钒钛磁铁矿钠化冶炼过程中钒钛迁移机理和调控规律研究

Vanadium and titanium are the world recognized scarce resources and strategic materials with wide applications. The vanadium and titanium magnetite is a giant iron-polymetallic deposit associated with vanadium, titanium, etc. Therefore, the comprehensive utilization of the resource is of great significance. The vanadium and titanium recovery rates are low in the existing BF-BOF process, which resulting in serious waste and environmental problems. The physical properties of melts are very important to optimize the process and develop new metallurgical process. Slag structure is the root cause to determine the control of slag structure is the key to solve the problem for efficient optimized smelting process. In the project, sodium smelting method is used to process vanadium and titanium magnetite. The key scientific problem is to understand the phase transfer mechanism and the separation regulation rules of the valuable components in the key process. Then by building a new slag system to strengthen and control the valuable components migration, the process can realize the mineral phase reconstruction, efficient enrichment and further effective separation of the valuable components. Using the methods of the theoretical analysis and the experimental research combined, we study the phase structure changes of the valuable components in the sodium smelting process, the V/ Ti migration mechanism, the reduction kinetics rules, the phase separation regulation rules, and sodium smelting technology. The project will obtain the effective separation of V/Ti with Fe. The results will not only improve the theoretical system of the sodium smelting, but also provide basic data and theoretical foundation for solving the problem for comprehensive utilization of vanadium and titanium magnetite.
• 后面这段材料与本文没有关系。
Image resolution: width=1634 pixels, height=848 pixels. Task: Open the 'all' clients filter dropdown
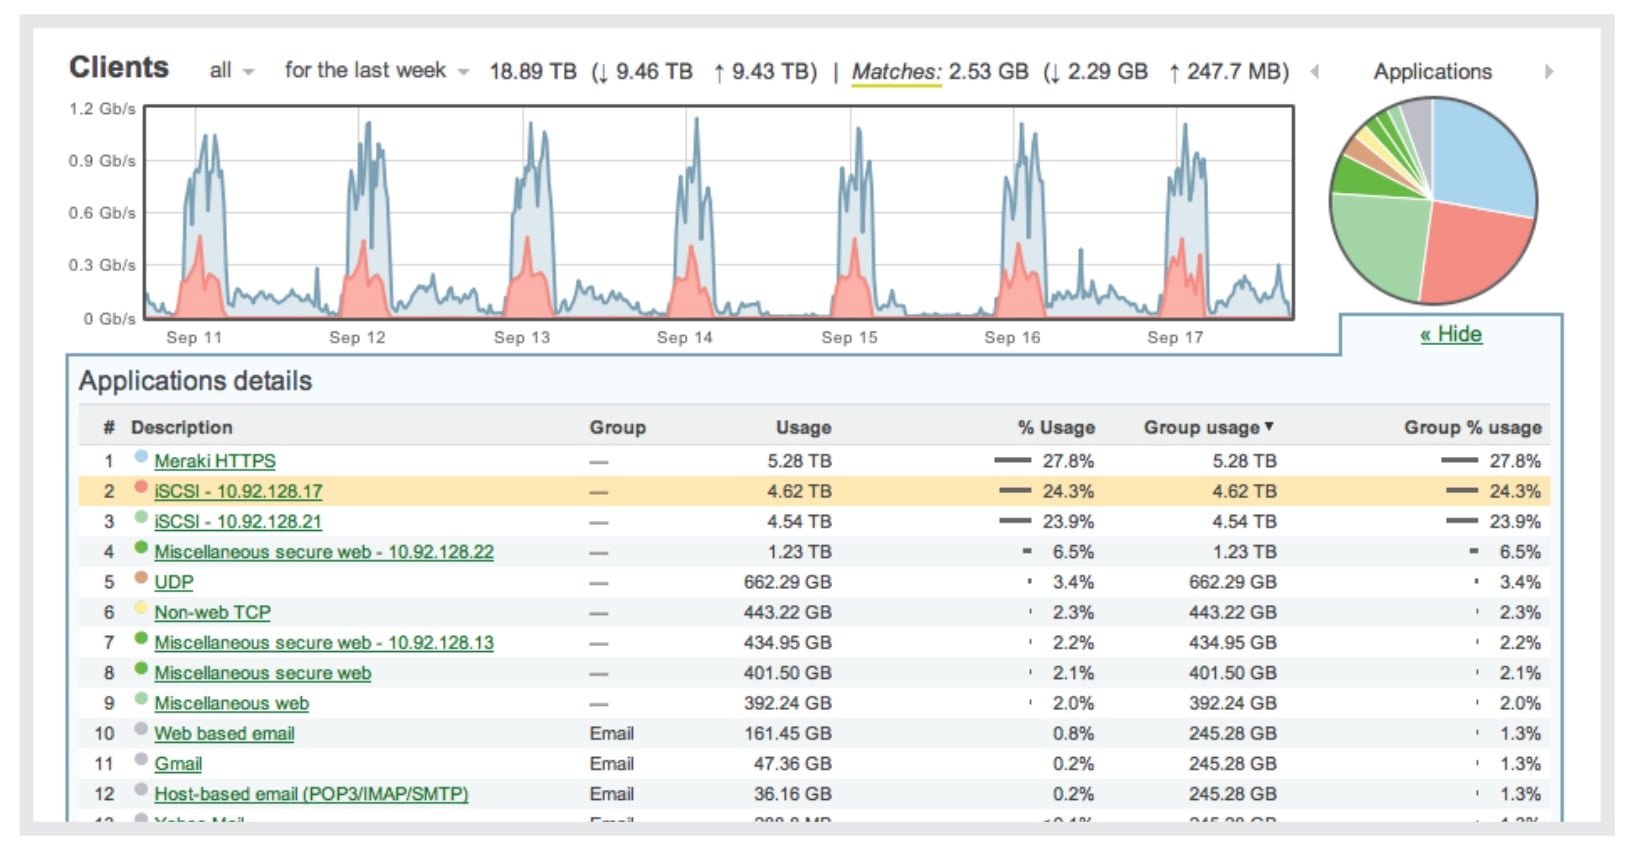tap(232, 71)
钒钛是世界公认的紧缺资源和重要战略物质，应用领域广泛。钒钛磁铁矿为铁、钒、钛等多金属共伴生矿产资源，资源开发利用意义重大。现有高炉流程钒、钛回收率低，资源环境问题突出。熔渣的物理性质对于工艺流程的优化以及冶金新工艺的开发至关重要。熔渣结构是决定熔渣物化性质的根本原因，熔渣结构的深度认知和精确调控是优化冶炼工艺的重要途径。本项目采用钠化冶炼工艺处理钒钛磁铁矿，围绕关键冶炼-分离过程中矿物有价组元相间迁移传递及分离调控的关键科学问题，通过构建新的熔渣体系，强化和调控有价组元的迁移，实现矿相重构、高效富集和有效分离。采用理论分析、实验研究相结合的方法开展钠化还元过程种有价组元相结构变化规律、钒钛组元相际迁移的动力学规律及迁移机理和钠化冶炼工艺研究。本项目的实施，实现钒钛铁的高效分离，不仅完善了钠化冶炼的理论体系，也为优化钒钛磁铁矿综合利用提供基础数据和理论支撑。
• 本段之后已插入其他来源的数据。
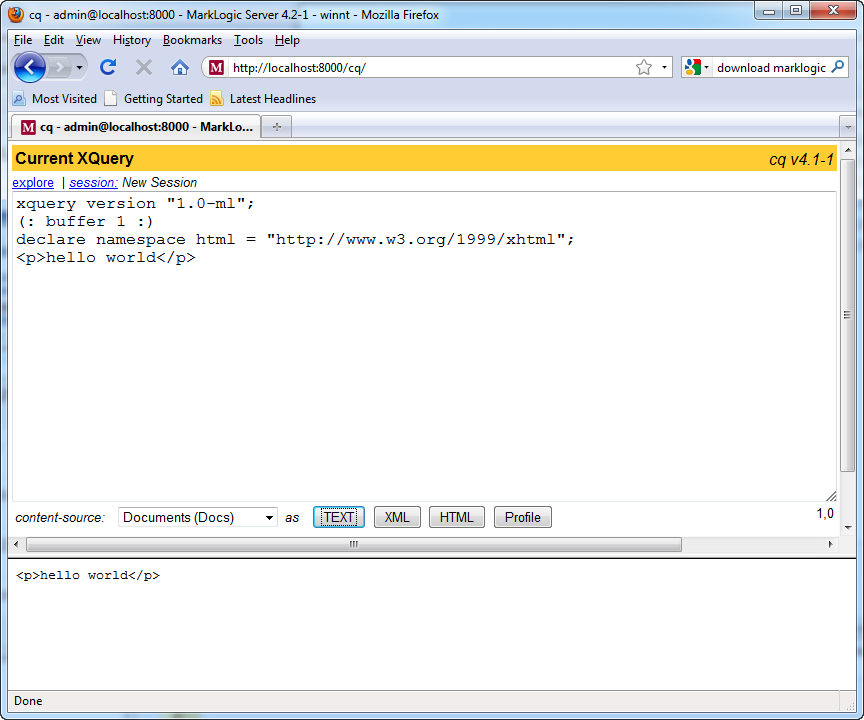The height and width of the screenshot is (720, 864).
Task: Click the horizontal scrollbar thumb
Action: [x=353, y=544]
本项目通过加入熔盐调控熔渣结构进行反应传质环境优化，通过改变熔渣的聚合度以及离子分布状态增强其氧化性并降低熔渣粘度，实现较低温度下渣金有效分离和钒钛的有效富集，达到钒钛磁铁矿综合利用的目的。本文以辽西地区钒钛磁铁矿精矿为原料，开展了对碱熔盐体系中钒钛磁铁矿还原过程的的研究，取得到了以下成果：.（1）通过热力学计算得到钠化-还原-熔分的温度区间为720℃~1300℃，在该温度区间内，铁精矿可以充分地被还原成金属铁，同时，矿相中的钒可以被氧化成五价钒，以钒酸钠的形式进入渣相。由Fe-C相图可知，生成铁水的最低温度为1148℃；同时对该反应进行了高温共聚焦监测，确认铁相在1120℃具有流动性。对添加不同碱熔盐用量的渣系进行粘度测定，即通过加入熔盐调控熔渣结构降低熔渣粘度，实现较低温度下渣金有效分离。.（2）考察了钠化-还原-熔分过程的最佳工艺条件，并对还原温度、添加剂用量、还原剂用量和反应时间对铁的还原熔分和钒的钠化的影响进行系统研究。结果表明还原温度、添加剂用量的增加均有利于铁的熔分，而还原剂用量的增加先强化后抑制了铁的还原熔分。还原温度的降低、添加剂用量的增加、还原剂用量的减少、还原时间的减少有助于钒的氧化钠化行为，增大了渣相的钒含量。系统研究了还原产物渣的物相组成，并确定了添加剂用量对渣相性质的影响，结果表明：最佳条件下产生的渣相主要有CaTiO3、Na16Ti10O28、NaAlSiO4和Na1.45Al1.45Si0.55O4物相，钒主要赋存于钛酸钙和铝硅酸钠物相中。 .（3）使用红外气体分析仪对实时产生的还原性气体的浓度进行在线检测，进行钒钛磁铁矿在碱熔盐存在时的还原动力学研究。结果表明，钒钛磁铁矿在碱熔盐介质中的还原反应先是界面化学反应控速，后是扩散控速，其化学反应活化能分别为E1=-55904J/mol，E2=-78538J/mol；